Gay Men Would Donate Blood, If They Were Allowed
January is National Blood Donor Month. But for millions of gay men around the world, it's a reminder that from London to Los Angeles, gay men can't donate blood no matter how much they'd like to. Why? Because in the eyes of many health officials, men who have sex with men are shifty figures who might introduce sexually-transmitted diseases into the world's blood supply.
Laws banning gay men from donating blood sprang up in the mid 1980s, at the height of the HIV/AIDS crisis. In the U.S., the law went into affect in 1983, a full two years before then President Ronald Reagan publicly mentioned AIDS for the first time. Twenty-seven years later, the ban is still in full effect, celebrating another anniversary despite blood shortages in communities throughout the country.
Over in the United Kingdom, where there's also a ban, a new survey shows that if gay men were allowed to donate, close to 80 percent of them would. Instead, these folks are turned away, leaving blood supplies meager, and patients still in need.
Twenty-seven years ago, panic about HIV/AIDS motivated blood bans. But is that still the case today? Or is it just good old-fashioned homophobia at play?
According to UK gay rights mega-activist Peter Tatchell, it's homophobia, through and through.
"We all now carry the mark of the HIV ‘Anti-Christ,’" Tatchell writes. "Every single same-sexer in Britain is categorized by the National Blood Service as a potential purveyor of death and destruction. We are all reckless liars, who can never be trusted to behave with sexual responsibility or to tell the truth about our sexual history and HIV risk factors."
There definitely seems to be a double standard here. Blood policies in the U.S., the U.K., Canada and more lump all gay men into the category of promiscuous boys. Fair? Not really, especially when straight people have been known to engage in sex that health professionals would consider risky, too.

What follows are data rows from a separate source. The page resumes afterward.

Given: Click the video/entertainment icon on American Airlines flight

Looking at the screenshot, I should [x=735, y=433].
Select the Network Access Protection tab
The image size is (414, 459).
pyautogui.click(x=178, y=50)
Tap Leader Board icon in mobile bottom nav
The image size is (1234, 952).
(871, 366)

In 2010, gay blood bans just don't cut the mustard like many thought they did. In Canada, an attorney presented evidence earlier this month that suggested that universal bans on gay men donating blood aren't based on sound science or sociology. In Canada, blanket bans on gay blood stretch to any man who has sex with another man, no matter if the man in question is in a monogamous relationship, no matter if the man in question practices safe-sex, and no matter if the man in question hasn't had sex with another dude since 1978.
That's pretty unacceptable. Nobody wants to threaten the safety of the world's blood supply. But at a time when blood shortages are as common as a Starbucks on a street corner, why discriminate against men who haven't engaged in the risky sexual behaviors that blood bank policies so often think they do?
There is a small ray of hope in this debate. A few countries -- France, Italy, Spain and Sweden, to name a few -- have switched their policy to allow gay men to donate, if said men haven't had sex in the past year. That's not perfect policy, but it sure is an improvement over 1977.
Ariel Boone over at To Love My Country perhaps put it best. "The policy stigmatizes gay men as diseased people who need to be quarantine," Boone writes.
We've fought for two decades to destroy the meme that queer people were diseased. We shouldn't allow blood banks, no matter where they are in the world, to get away with sending that message.